_WHAT TO DO_
Pick up the passage about found-footage films and The Blair Witch Project below and continue it from its last sentence.

===== DOCUMENT EXCERPT

The Sacrament can be described as a “found-footage” film. This term was popularized by The Blair Witch Project in 1999, and refers to the conceit that the material was created for a documentary and discovered after the death or disappearance of the crew who supposedly made it. My own kids, who were teenagers back then, believed Blair Witch was a real documentary. “They couldn’t say it was true if it wasn’t!” they naively insisted. And even the Sundance Film Festival supposedly classified the film as a documentary before originally screening it.
I once met Joshua Leonard, one of the young stars of Blair Witch, who told me that his family was deluged with sympathy notes filled with heartfelt condolences on the loss of their son Josh after the film was originally released.

==========
===== DATA

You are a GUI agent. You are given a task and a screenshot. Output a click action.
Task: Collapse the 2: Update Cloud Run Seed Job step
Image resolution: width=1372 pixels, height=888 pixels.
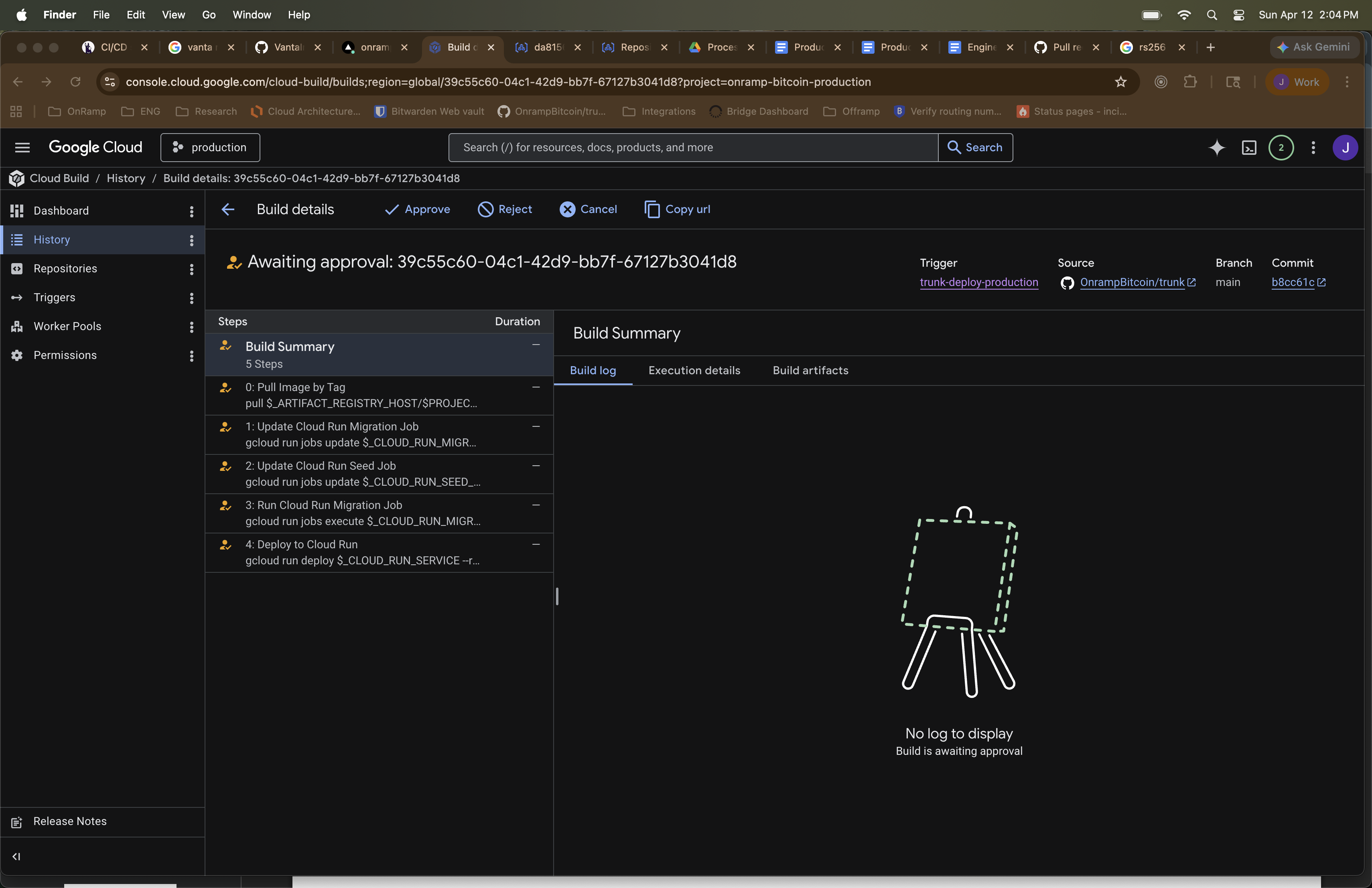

==========

_TASK ANSWER_
But the real credit for the found-footage film belongs to Italian director Ruggero Deodato who in 1980 released Cannibal Holocaust, which actually resulted in his arrest for murder. The film purports to show found footage of an expedition to the Amazon rainforest where the unlucky filmmakers end up being devoured by a tribe of real-life cannibals. Shot in a documentary style and showing real animals being slaughtered on camera, the film was believed to be an actual snuff film and Deodato narrowly avoided being sent to prison when he was forced to present the living actors as evidence of his innocence at his murder trial. Nonetheless, the film ended up being banned in Italy and many other countries.
I had the pleasure of meeting Deodato in 2008 at the Fantastic’Arts film festival in Gérardmer, France, where we were both serving on the jury. Among the films being screened that year were: [REC], Cloverfield and Diary of the Dead, all found-footage films of various budgets and expertise and I told Ruggero that they all should be paying him a royalty as they were freely using his concept. He shrugged and laughed.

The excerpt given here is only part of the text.